Je la visite une fois l’an minimum pour mon labeur, j’en fait le tour, ouvre toutes les portes, m’émerveille au mêmes endroits, reste dans le noir pour voir si enfin, je ne serais pas la première qui y rencontrerais un fantôme, reste bouche-bée devant les grandes poutres arquées du plafond de la salle de bal, fait trois ou quatre pas de danse en passant, souris à la vue de la plomberie qui se montre sans pudeur au travers des murs et des plafonds et prends l’air sur l’immense terrasse qui tombera surement bientôt …

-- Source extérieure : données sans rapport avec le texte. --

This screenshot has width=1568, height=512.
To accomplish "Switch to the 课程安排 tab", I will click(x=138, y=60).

Je suis tellement privilégiée d’avoir accès à tout ces endroits d’habitude fermés au public, j’ai tellement de questions pour les propriétaires toujours contents de faire la liste sans fin des anecdotes à haute teneur en légendes urbaines, mon cerveau en éponge de mer se régale éternellement de tous les détails qui me sautent aux yeux, heureuse je suis d’être atteinte de curiosité maladive parfois … parfois …

Si vous saviez ce qu’on ressent quand on entre par la grand porte du vieux Pennitencier de Saint-Vincent de Paul, le grand courant d’air frais qui vous renverse un chariot costume en deux temps trois mouvements, si vous saviez comment il est précieux d’en faire la visite avec Monsieur Cormier qui a passé sa vie en dedans mais qui sortait le soir, si vous saviez combien je me trouve chanceuse de pouvoir le harceler et qu’il rit …

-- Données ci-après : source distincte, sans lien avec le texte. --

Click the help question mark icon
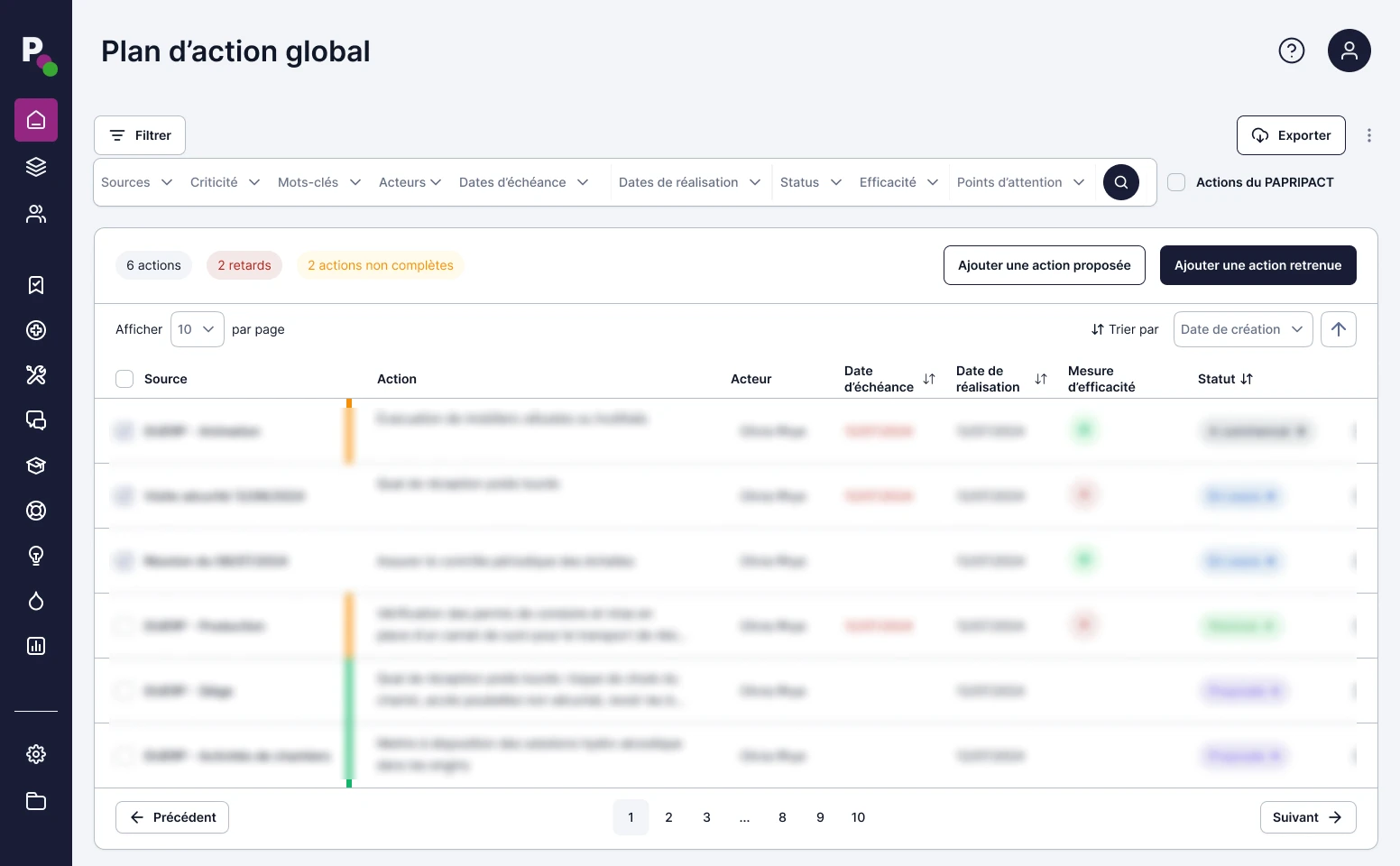1400x866 pixels. tap(1292, 51)
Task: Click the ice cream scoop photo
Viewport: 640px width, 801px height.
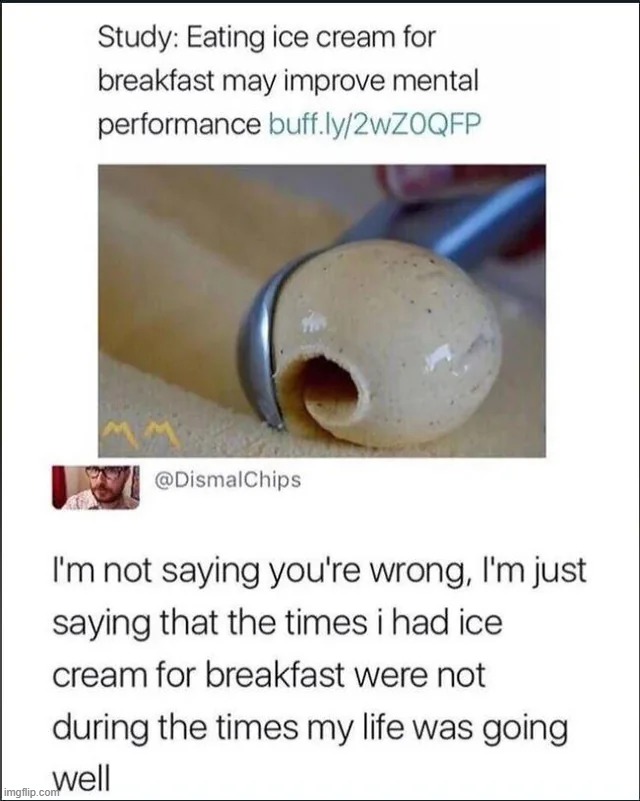Action: click(322, 311)
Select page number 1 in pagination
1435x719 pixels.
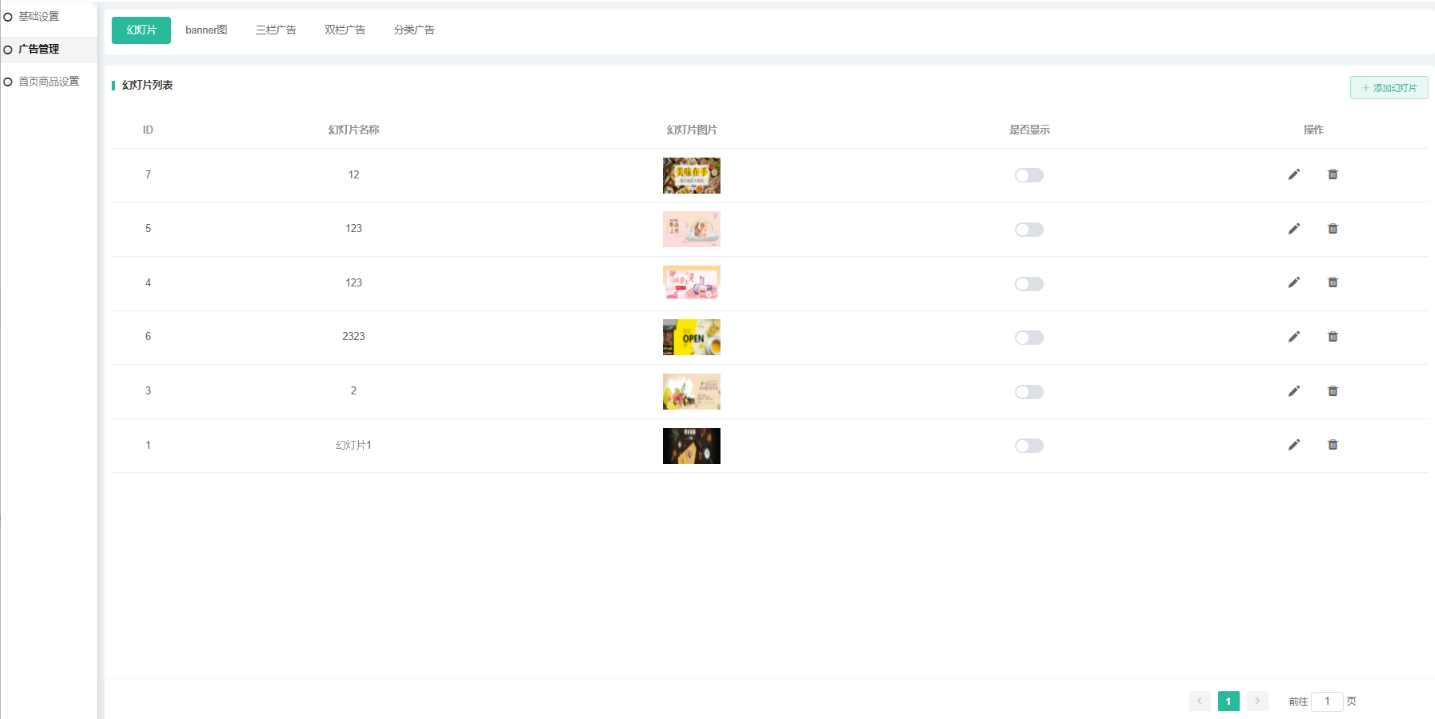1228,701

Je vous en glisserai mot plus tard …

5 commentaires:

fouinet a dit…

Quelle émouvante description!
Je la relirai.

Paco a dit…

Ces endroits sont en effet hallucinants.. j'ai été pris de cette même état de béatitude devant la densité de l'Histoire dans cette même maison et aussi dans la maison de la famille qui a littéralement parti tout ce qui est "train" au Canada (j'ai un trou de mémoire sur le nom de cette famille archi friquée).

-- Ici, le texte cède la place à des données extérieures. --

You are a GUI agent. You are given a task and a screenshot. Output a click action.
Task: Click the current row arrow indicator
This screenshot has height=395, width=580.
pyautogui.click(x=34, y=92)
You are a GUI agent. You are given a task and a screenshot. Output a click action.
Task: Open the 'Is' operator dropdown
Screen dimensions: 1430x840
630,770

Maison dans Westmount absolument déroutante par son histoire, ses modèles de trains, ses tableaux, ses bibliothèques avec livres datants de 1840, thèses, ouvrages d'ingénierie des années 1800s, manuels de math, romans... et le murmure des murs et des planchers... oui je comprends vraiment très bien la Shirley dans son éblouissement!

Très touchant Shirley.

gaudie a dit…

Dans cette maison Notman j'y ai construie un de mes plus beaux décor contemporain...un appartement de New York pour une famille d'intellectuels et de musiciens assez nantie...j'ai refais tout le rez-de chaussée et l'étage au dessus. Une totale transformation, difficile était de croire qu'avant il n'y avait que de l'usure et des murs qui tombent, c'est un endroit magique qui sera hélas un de ces jours prochains démoli pour faire une tour de condos chic...à moins que?

La Shirley a dit…

"Cet édifice a été classé monument historique le 8 décembre 1979 par le Ministère de la Culture et des Communications."

Pas le droit de crisser ça à terre ni d'en faire un club ...

Gaudie a dit…

Je reviens pour dire que j'ai déjà rêvée de l'acheter (avec le gros lot de la loto évidemment) et d'en faire un joli hôtel de charme...j'imaginais la clientèle, l'atmosphère, les fantômes pas tuables malgré les transformations, le joli jardin intérieur pour les thés branchés de Montréal, des chambres uniques et raffinées, une salon comme à Marrakesh, une salle à manger comme en Toscane, et des salles de bains comme au Japon! Bref, un rêve éveillé ça coûte pas cher, et ça meuble les moments creux!!!!!